トランプ「地獄を見ることになる」――イラン抗議拡大、アメリカの「軍事介入」は火に油か?

On the Verge of State Collapse?

2026年1月21日(水)17時05分
トム・オコナー (本誌米国版外交担当副編集長)

なおトランプは前出のトーク番組で、パーレビの発言を把握していると認めつつも、断絶されたイラン王朝の皇太子との会談が「適切」かどうかは疑問だと語っている。

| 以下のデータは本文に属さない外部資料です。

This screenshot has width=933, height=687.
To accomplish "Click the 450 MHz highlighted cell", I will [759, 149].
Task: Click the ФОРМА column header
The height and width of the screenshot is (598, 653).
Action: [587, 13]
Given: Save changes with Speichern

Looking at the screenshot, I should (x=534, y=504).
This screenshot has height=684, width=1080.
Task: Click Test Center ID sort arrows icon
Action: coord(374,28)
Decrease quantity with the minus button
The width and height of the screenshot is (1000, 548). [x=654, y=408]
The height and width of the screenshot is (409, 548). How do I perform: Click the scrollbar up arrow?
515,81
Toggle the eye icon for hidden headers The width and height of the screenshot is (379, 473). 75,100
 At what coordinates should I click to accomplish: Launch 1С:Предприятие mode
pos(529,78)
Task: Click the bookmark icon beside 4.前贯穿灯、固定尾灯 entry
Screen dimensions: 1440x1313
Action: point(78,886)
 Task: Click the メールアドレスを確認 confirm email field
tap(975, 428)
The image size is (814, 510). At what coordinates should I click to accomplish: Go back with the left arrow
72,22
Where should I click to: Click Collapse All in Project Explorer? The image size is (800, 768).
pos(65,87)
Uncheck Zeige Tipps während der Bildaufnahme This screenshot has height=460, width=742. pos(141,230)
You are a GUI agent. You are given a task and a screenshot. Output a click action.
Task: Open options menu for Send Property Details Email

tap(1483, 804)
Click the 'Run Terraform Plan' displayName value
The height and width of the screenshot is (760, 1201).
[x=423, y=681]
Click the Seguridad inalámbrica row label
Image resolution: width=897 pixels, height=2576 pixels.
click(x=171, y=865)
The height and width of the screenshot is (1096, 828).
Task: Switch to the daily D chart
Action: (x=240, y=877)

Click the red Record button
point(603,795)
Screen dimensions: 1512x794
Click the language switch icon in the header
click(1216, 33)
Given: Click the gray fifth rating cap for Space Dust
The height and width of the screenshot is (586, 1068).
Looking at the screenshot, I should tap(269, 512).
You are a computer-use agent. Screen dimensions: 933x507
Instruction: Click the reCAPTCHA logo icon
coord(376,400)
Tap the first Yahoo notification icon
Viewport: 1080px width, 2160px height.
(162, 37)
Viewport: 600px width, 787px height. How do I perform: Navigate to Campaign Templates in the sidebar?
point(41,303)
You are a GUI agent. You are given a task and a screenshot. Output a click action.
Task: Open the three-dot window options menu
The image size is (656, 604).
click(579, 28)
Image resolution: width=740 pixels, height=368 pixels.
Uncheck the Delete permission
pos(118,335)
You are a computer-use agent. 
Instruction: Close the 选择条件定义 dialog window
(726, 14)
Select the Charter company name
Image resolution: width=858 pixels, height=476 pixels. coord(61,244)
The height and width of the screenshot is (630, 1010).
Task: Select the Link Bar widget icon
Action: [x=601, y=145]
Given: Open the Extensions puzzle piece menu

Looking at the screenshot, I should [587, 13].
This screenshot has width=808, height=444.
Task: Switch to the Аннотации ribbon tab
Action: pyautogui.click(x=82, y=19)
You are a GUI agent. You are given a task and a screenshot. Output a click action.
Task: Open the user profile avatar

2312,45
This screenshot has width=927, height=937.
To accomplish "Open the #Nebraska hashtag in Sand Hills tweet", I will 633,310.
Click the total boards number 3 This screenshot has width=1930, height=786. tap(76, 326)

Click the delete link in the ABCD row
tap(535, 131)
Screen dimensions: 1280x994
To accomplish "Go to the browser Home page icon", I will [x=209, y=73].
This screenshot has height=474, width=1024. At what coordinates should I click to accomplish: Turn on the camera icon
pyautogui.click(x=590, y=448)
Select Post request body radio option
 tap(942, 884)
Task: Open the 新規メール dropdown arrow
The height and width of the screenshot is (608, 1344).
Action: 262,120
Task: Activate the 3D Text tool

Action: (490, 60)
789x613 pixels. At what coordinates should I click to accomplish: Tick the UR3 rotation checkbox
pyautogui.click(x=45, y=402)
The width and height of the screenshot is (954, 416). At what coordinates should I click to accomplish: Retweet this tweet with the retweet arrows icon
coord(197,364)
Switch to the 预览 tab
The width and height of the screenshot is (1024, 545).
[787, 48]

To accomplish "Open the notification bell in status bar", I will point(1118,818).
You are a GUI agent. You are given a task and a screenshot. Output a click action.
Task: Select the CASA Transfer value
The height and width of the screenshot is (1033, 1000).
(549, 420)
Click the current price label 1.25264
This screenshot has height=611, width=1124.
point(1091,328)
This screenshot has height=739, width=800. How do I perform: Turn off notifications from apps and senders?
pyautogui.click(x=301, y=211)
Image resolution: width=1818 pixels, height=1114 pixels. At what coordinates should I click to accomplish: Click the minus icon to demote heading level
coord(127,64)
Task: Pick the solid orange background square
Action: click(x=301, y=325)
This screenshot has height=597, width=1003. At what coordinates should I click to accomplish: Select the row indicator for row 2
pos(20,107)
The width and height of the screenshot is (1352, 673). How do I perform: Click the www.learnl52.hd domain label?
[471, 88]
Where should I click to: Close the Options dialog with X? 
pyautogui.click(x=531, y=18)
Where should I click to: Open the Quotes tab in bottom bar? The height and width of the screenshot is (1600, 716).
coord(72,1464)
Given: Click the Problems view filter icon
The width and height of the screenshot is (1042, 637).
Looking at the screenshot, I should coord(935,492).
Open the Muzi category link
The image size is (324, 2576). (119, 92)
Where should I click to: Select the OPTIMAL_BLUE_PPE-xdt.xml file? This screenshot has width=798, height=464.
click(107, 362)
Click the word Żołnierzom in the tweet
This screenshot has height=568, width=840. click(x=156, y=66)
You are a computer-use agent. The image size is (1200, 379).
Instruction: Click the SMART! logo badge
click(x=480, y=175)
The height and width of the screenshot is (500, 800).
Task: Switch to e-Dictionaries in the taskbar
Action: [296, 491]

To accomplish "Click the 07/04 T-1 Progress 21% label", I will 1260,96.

もう1人の有力な人物は、フランスを拠点とするイラン国民抵抗評議会(NCRI)のマリアム・ラジャビ代表だ。

穏健大統領と強硬な軍部

イランの反体制組織ムジャヒディン・ハルク(MeK)が主導する同評議会はかつて国王ともイスラム共和国とも戦った組織で、今でも秘密工作員の広範なネットワークを維持していると主張。頻繁に国家機密とされる情報をリークし、イラン政府の内部事情を暴露している。

イラン国内にも数多くの反体制派や反乱勢力がいる。その多くは少数民族の集団だが、中にはスンニ派の過激派組織「イスラム国」(IS)に連なる過激なグループもあり、シーア派のイラン政府を倒すチャンスを狙っている。

ただしイラン国内外のアナリストたちは、どの勢力も国内で十分な支持を集めておらず、イランの神権政治体制に挑むことは難しいという見方を示している。仮にイスラム共和国の体制が崩壊したとしても、次に権力を掌握するのはイラン革命防衛隊かイラン国軍に担がれた人物だと予測するアナリストもいる。

いずれにせよ、前出のケシャバルジアンによれば「イランには革命と社会運動の豊かな歴史がある」ので今後の展開を読むのは難しいという。